+++ Página +++
Por: Laura Jasso
“Ser psicoanalista es saber que todas las historias acaban hablando de amor. La queja que me confían los que balbucean a mi lado siempre tiene su origen en una falta de amor presente o pasada, real o imaginaria. Y sólo puedo entenderla si yo misma me sitúo en ese punto de infinito dolor o arrebato. Con mi desfallecimiento, el otro compone el sentido de su aventura” – Julia Kristeva (1987)
Pareciera contradictorio comenzar este trabajo haciendo referencia al amor, pero hablar de relaciones objetales, de su construcción y su disolución, es hablar de la pulsión libidinal. Es adentrarse en la reflexión sobre la ligazón a la vida que favorece el trabajo de duelo, su resolución y el reacomodo de la energía psíquica.
Este texto es un intento de elaboración, desde una mirada psicoanalítica, de un fenómeno cada vez más frecuente: el divorcio. Más allá de ser un acto legal que disuelve un vínculo, se trata de un proceso que atraviesa todas las esferas de la vida de la pareja. Separarse no solo implica alejarse del otro, sino atravesar la dolorosa tarea de dejar de ser un “nosotros” para reconstruirse como dos que caminan por separado.
+++
Escribe la continuación del texto de arriba sobre el divorcio, empezando justo después de su última oración.
+++ Datos almacenados +++
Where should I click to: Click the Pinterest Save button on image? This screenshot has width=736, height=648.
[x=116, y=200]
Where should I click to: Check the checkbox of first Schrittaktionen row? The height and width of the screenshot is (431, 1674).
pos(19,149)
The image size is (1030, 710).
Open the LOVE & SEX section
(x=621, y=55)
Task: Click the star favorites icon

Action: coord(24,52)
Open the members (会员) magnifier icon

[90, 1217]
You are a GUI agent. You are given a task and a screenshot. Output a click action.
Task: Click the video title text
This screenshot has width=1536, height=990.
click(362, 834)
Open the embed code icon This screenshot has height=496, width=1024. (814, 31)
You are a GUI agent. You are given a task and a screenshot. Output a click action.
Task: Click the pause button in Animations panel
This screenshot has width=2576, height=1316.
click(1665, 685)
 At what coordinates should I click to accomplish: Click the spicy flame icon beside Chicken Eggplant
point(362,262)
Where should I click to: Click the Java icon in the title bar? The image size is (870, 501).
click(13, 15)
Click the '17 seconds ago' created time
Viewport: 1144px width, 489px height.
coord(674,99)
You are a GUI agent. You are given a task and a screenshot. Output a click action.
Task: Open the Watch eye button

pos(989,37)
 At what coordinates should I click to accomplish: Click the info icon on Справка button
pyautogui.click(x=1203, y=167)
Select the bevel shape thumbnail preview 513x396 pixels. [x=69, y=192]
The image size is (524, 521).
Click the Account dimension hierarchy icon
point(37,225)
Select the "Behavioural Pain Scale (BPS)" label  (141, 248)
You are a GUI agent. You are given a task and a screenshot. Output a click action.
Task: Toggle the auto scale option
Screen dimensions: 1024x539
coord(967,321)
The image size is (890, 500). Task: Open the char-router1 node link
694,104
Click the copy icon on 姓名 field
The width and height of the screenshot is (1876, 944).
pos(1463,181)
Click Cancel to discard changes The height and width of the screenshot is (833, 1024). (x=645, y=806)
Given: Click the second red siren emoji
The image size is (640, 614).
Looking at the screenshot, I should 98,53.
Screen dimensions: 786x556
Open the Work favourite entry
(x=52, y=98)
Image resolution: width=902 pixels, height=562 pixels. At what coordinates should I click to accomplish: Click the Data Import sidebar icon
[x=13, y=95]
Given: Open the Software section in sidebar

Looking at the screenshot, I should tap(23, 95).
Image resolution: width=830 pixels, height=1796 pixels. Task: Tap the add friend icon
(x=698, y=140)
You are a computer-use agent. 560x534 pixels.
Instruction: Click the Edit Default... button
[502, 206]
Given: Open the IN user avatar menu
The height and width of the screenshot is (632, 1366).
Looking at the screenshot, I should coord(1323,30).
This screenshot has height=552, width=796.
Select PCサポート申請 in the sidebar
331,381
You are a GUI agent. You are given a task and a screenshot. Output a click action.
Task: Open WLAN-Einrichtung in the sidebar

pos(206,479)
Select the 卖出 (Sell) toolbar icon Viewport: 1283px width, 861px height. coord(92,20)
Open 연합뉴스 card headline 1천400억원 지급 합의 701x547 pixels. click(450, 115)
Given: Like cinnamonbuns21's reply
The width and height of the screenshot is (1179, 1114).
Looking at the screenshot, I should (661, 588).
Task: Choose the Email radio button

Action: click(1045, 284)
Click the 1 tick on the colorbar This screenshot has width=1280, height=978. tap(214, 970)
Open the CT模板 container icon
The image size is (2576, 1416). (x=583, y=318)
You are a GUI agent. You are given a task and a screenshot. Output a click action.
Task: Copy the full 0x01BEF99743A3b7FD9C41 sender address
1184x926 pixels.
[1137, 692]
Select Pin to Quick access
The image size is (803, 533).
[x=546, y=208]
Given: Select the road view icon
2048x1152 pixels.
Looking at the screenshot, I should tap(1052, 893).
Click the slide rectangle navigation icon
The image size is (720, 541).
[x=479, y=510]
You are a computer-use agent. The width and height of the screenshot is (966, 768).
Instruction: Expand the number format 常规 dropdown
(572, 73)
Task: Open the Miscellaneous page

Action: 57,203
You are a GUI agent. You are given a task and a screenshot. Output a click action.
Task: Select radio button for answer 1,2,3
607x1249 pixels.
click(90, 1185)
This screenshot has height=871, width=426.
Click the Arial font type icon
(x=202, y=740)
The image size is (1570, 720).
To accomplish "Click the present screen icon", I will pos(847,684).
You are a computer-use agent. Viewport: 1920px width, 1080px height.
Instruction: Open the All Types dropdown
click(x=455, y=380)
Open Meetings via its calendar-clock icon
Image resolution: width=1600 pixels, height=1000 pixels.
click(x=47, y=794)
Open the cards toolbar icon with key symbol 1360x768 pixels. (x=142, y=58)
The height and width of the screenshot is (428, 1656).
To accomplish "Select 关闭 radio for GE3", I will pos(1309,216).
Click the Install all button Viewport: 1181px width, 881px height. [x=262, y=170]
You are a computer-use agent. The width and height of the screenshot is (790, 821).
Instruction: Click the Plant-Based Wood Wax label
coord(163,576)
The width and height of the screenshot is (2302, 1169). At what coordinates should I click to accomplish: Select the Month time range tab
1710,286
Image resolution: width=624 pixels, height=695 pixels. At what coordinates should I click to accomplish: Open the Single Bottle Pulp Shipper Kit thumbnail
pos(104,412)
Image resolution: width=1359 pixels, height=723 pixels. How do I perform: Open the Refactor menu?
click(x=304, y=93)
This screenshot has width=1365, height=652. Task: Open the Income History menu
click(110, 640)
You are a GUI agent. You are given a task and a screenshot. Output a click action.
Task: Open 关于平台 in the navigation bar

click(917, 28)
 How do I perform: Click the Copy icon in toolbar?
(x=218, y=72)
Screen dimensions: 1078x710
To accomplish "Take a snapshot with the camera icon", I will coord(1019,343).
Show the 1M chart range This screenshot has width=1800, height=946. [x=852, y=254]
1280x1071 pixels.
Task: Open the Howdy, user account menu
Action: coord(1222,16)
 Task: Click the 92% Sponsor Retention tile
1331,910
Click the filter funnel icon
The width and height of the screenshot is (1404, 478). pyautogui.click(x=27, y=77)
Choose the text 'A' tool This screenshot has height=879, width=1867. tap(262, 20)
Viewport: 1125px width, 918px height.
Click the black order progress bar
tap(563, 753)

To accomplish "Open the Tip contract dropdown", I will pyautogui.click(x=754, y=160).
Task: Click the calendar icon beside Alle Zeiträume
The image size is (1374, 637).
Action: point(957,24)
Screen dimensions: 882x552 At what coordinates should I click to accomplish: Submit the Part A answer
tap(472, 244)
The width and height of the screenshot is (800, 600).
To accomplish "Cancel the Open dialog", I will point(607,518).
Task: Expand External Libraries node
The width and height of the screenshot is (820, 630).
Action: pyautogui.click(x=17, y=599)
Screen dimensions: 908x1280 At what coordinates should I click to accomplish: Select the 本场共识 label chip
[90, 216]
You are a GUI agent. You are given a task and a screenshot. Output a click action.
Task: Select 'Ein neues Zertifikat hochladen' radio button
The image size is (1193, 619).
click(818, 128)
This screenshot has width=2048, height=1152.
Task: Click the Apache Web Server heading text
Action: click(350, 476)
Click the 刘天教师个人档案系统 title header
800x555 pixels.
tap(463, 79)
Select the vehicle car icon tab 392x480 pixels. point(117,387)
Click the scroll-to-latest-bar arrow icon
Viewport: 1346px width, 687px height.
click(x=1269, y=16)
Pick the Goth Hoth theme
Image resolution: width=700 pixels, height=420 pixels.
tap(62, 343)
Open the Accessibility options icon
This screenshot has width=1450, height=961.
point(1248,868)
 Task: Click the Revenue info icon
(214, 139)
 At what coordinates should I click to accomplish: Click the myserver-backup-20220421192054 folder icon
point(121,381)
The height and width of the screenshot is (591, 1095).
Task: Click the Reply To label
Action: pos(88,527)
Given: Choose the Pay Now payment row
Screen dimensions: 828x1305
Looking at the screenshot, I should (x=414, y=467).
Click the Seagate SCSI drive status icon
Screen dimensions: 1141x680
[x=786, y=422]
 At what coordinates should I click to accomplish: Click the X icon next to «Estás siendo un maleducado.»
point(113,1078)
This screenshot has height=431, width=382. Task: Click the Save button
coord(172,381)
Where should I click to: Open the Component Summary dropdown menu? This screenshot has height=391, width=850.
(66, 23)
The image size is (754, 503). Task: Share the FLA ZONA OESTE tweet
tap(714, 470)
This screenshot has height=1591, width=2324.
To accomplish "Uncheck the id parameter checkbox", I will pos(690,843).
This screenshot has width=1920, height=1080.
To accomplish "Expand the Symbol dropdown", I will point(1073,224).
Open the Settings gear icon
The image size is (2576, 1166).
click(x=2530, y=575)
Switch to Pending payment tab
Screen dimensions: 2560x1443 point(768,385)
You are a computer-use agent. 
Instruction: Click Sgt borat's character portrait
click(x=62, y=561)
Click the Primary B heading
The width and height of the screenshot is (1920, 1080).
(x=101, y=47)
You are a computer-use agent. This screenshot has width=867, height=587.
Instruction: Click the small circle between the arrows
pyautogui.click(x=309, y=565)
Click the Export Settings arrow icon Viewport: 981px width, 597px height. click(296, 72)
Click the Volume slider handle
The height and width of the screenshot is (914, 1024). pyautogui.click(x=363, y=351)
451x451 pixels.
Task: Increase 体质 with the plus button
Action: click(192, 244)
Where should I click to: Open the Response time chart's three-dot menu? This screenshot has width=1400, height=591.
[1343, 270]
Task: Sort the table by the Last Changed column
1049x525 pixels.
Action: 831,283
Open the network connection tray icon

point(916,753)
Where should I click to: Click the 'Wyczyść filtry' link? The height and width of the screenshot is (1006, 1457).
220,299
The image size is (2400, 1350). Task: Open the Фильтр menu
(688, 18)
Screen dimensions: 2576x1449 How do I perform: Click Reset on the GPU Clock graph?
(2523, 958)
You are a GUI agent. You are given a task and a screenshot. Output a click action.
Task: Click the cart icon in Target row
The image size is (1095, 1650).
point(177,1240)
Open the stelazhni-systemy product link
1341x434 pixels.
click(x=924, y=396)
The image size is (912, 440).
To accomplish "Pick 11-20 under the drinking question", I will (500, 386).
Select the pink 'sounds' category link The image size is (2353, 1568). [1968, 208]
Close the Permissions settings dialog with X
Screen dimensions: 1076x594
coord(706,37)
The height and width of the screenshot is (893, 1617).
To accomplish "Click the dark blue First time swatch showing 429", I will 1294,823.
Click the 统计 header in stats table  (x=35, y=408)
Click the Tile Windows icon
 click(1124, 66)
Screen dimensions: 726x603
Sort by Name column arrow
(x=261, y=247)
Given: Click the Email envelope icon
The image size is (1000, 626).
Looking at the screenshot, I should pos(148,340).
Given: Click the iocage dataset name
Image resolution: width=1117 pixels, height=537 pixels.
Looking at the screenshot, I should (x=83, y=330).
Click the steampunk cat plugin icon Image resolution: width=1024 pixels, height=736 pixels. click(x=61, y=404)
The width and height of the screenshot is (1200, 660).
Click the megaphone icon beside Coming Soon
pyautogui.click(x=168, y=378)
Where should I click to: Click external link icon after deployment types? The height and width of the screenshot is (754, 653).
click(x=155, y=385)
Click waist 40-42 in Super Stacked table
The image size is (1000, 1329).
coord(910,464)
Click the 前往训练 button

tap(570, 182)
+++
→ Respuesta del ejercicio:
La disolución del lazo conyugal puede darse por un sinfín de motivos; puede tratarse de una decisión compartida o unilateral, y manifestarse en un tono conflictivo o, aparentemente, amistoso. Sin embargo, más allá de sus formas, el divorcio deja marcas. Nadie —repito, nadie— sale ileso, pues no hay separación sin pérdida. Comencemos, entonces, por hablar del proceso de duelo, que será el hilo conductor y eje articulador de múltiples elementos afectivos que se entrecruzan en el proceso de divorcio.
El duelo es un proceso que se activa ante la pérdida de un objeto amado. Lejos de ser un fenómeno patológico, constituye una respuesta esperable que implica transitar un camino de tristeza, enojo, nostalgia y angustia. Durante este proceso, la energía libidinal queda absorbida por el objeto perdido: los recuerdos inundan la mente, el dolor parece interminable y surge la sensación de que será imposible volver a amar (Calvo, 2005). Freud, en Duelo y melancolía (1917), señaló que el doliente se enfrenta a la dolorosa ambivalencia respecto al objeto perdido: lo amó intensamente, pero al ya no estar, lo odia. Este conflicto interno impide al yo liberar la energía psíquica y orientarla hacia nuevos vínculos, lo que provoca que el mundo se perciba como pobre y vacío.
En este sentido, como señala Grinberg (1978, citado en González, 2011), la posibilidad de elaborar un duelo adecuado depende, en gran parte, de la integración del yo y de su capacidad para afrontar pérdidas anteriores. Es decir, la elaboración de un duelo actual se construye sobre los duelos previos que el sujeto ha logrado (o no) atravesar con éxito, ya sea por exigencias del desarrollo o por eventos externos. Cuando el aparato psíquico ha desarrollado ciertos recursos, el dolor, aunque intenso, puede ser tramitado de manera más fluida. En estos casos, los recuerdos dejan de ser únicamente fuente de angustia y comienzan a convertirse en consuelo. Aparece, entonces, la posibilidad de dar un lugar simbólico al objeto perdido, de reconfigurar la propia identidad sin él. El duelo, en su forma más saludable, no borra lo que fue, sino que permite transformarlo en parte de la historia del sujeto, integrándolo a su narrativa vital.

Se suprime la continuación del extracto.